* **Given request**: Can you reproduce, word for word and in full, the piece below on motivating a sales force through workplace culture?

* **Selected extract**:
---

You may share the common belief that most people work because they have no choice or because they are driven by desire for money. I believe true motivation actually goes much deeper than that. Have you considered the idea that motivation can be a product of the surrounding culture in your workplace? A positive culture can pave the way to a more motivated and engaged workforce. As a manager, supervisor, or team leader, you can learn how to motivate employees on your sales force and build a winning sales culture in which your organization can prosper.
Characteristics of a Winning Culture
An organizational culture develops from the standard of conduct and core values demonstrated by the leaders and shared by the members of your organization, the interpersonal relationships within the organization, and relationships with the community at large. Standards unique to your organization govern the behavior of your managers and employees, how you communicate with each other, and how you relate to people outside the organization, especially your customers and your ability to sell your product or service to them.
I have found three characteristics are present in a culture that motivates its employees: Learning Opportunities, Affirmation for Employees, and a Sense of Community.
First, an organization that provides a good learning environment is more likely to have a motivated workforce. You should make opportunities available to your employees to increase their knowledge, skills, and abilities as this contributes to improved performance on the job. Motivation can be low when your employees don’t have the requisite knowledge to do their jobs and perhaps would even rather not try than fail. This is particularly true for your sales team which plays such a crucial role in the generation of organizational revenue. If you haven’t learned how to motivate employees and your salespeople haven’t learned how to sell, your revenue is going to suffer.

---

* **Source material**:
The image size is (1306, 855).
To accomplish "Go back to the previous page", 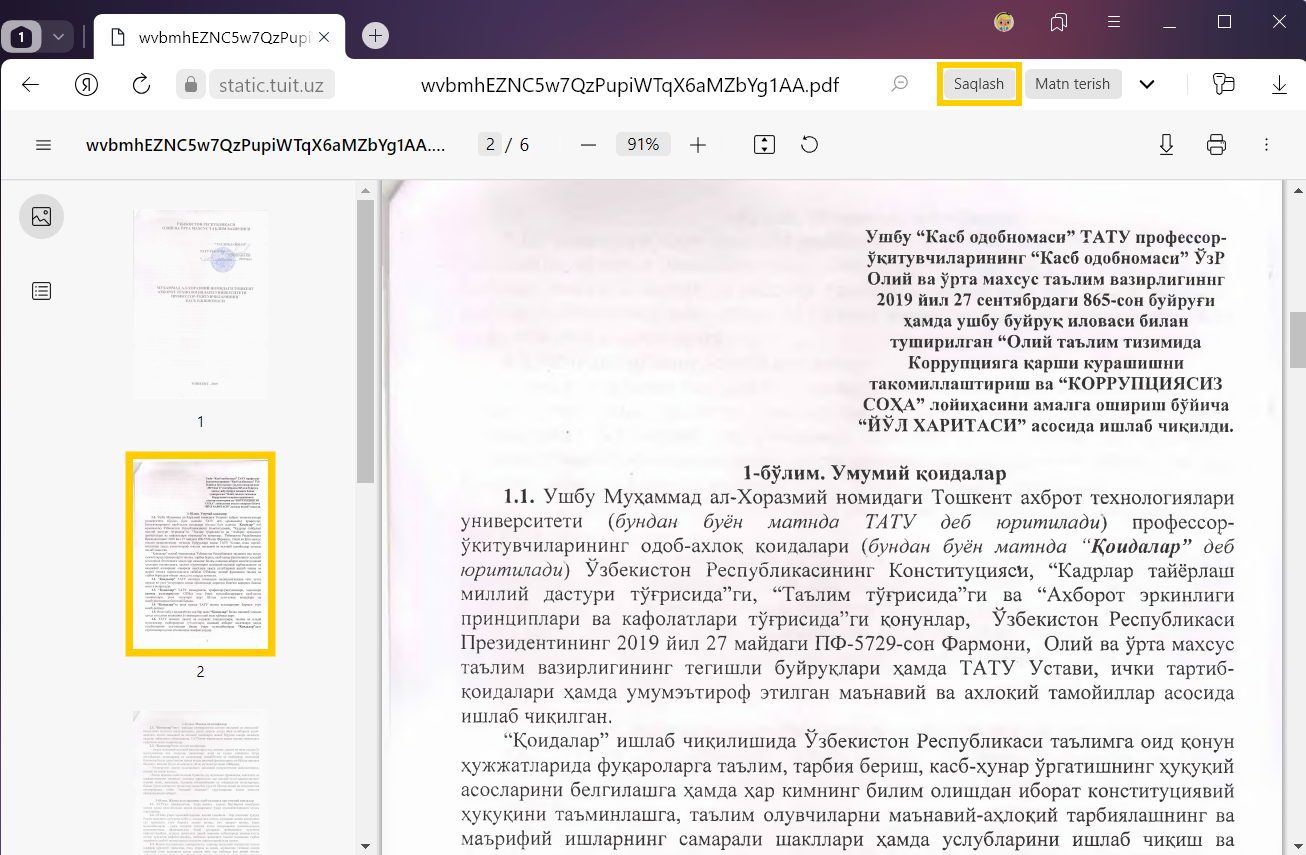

---

* **Solution for this problem**:
You may share the common belief that most people work because they have no choice or because they are driven by desire for money. I believe true motivation actually goes much deeper than that. Have you considered the idea that motivation can be a product of the surrounding culture in your workplace? A positive culture can pave the way to a more motivated and engaged workforce. As a manager, supervisor, or team leader, you can learn how to motivate employees on your sales force and build a winning sales culture in which your organization can prosper.
Characteristics of a Winning Culture
An organizational culture develops from the standard of conduct and core values demonstrated by the leaders and shared by the members of your organization, the interpersonal relationships within the organization, and relationships with the community at large. Standards unique to your organization govern the behavior of your managers and employees, how you communicate with each other, and how you relate to people outside the organization, especially your customers and your ability to sell your product or service to them.
I have found three characteristics are present in a culture that motivates its employees: Learning Opportunities, Affirmation for Employees, and a Sense of Community.
First, an organization that provides a good learning environment is more likely to have a motivated workforce. You should make opportunities available to your employees to increase their knowledge, skills, and abilities as this contributes to improved performance on the job. Motivation can be low when your employees don’t have the requisite knowledge to do their jobs and perhaps would even rather not try than fail. This is particularly true for your sales team which plays such a crucial role in the generation of organizational revenue. If you haven’t learned how to motivate employees and your salespeople haven’t learned how to sell, your revenue is going to suffer.